Problem requirements: Please name every brother and sister of Paul listed in the tribute below.

**** Source passage ****

I always joked that if he wasn't nice to me, I'd stick him in the crappiest old folks’ home I could find, but every time I said that it was a lie. He called me almost every single day, sometimes more than once, except on Sundays because he knew I wouldn't pick up.

On Tuesday, March 12, 2024, around 6:20pm was the last time I spoke to my dad. He was just calling to see how I was doing and tell me that he loved me, which was how most of our phone calls went. It would also be the last time he would lie to me when he said that he'd call me tomorrow when I get off work.

I love you, dad. Rest in peace. I hope you can breathe easy and watch over the our family.   I'm going to miss you.

Paul is survived by his son Mark Tully, son Bryan Tully along with his wife Courtney and grandchildren, Blakely & Easton, and son John Tully along with his grandson, Quentin. He is also survived by his brother, Gary Dean Tully - WHS 1974 (Pat), sister, Terri Lee Tully Gish - WHS 1975 (Stephen) and sister, Linda Tully - WHS 1981, as well as many nephews & nieces.

**** Extracted information ****

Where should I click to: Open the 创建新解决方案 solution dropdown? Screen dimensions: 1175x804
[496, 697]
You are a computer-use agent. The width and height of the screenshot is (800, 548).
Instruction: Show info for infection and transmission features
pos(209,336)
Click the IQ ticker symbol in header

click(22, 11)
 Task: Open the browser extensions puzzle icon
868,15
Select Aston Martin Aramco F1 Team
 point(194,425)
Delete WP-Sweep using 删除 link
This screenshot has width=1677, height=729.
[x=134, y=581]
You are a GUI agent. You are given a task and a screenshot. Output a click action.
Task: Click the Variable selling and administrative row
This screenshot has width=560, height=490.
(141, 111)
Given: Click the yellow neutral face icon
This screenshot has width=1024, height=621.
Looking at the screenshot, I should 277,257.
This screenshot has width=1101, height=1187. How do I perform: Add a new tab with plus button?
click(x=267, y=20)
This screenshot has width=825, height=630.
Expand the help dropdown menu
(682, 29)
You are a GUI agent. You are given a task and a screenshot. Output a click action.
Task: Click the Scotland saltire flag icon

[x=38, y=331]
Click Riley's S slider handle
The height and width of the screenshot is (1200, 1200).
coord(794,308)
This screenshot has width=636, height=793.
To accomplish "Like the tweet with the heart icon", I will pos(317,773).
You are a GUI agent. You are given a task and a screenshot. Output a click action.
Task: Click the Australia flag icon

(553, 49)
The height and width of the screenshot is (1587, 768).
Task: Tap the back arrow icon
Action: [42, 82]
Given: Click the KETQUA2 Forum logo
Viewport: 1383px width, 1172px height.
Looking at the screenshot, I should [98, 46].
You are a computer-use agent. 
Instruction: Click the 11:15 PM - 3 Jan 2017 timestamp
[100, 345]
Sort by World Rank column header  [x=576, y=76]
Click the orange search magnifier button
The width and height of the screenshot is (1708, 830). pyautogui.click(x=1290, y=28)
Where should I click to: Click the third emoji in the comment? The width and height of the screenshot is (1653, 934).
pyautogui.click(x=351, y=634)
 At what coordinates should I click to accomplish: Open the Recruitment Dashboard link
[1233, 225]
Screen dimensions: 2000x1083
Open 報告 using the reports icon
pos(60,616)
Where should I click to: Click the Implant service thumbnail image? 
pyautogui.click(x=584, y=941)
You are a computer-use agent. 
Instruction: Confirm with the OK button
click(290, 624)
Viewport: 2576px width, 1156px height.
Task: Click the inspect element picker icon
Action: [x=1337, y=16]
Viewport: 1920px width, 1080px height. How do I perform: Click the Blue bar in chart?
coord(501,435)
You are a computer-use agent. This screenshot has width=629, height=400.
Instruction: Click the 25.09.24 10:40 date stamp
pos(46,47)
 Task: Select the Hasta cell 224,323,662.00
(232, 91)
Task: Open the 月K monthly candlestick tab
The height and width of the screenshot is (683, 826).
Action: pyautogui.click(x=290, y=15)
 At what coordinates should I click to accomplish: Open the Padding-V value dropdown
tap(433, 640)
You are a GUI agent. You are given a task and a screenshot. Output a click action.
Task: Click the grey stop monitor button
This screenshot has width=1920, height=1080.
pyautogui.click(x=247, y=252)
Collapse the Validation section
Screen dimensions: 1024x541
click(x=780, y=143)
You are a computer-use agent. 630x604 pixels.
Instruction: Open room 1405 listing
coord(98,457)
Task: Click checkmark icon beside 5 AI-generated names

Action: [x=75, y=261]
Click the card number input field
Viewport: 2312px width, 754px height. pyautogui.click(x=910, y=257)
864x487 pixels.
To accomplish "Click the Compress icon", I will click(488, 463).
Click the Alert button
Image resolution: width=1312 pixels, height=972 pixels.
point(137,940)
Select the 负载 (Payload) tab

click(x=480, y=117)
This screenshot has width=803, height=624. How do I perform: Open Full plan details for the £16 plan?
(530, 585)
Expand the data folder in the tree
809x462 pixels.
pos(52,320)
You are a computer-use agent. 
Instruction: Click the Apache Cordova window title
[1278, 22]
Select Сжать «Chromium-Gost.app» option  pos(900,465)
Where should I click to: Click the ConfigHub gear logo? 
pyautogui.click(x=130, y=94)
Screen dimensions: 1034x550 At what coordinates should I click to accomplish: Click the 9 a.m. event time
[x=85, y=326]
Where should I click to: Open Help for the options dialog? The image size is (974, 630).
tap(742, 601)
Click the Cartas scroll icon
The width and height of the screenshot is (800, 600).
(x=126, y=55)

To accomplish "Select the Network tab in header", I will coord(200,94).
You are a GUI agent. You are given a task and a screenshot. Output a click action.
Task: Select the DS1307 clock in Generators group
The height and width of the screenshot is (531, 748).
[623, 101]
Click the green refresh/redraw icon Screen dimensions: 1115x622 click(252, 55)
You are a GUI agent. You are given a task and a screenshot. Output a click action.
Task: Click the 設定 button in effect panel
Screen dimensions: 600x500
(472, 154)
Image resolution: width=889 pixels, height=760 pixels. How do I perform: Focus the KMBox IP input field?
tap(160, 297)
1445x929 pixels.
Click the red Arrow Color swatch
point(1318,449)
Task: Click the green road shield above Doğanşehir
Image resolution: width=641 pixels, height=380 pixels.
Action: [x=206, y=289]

****

Written solution: Gary Dean Tully, Terri Lee Tully Gish, Linda Tully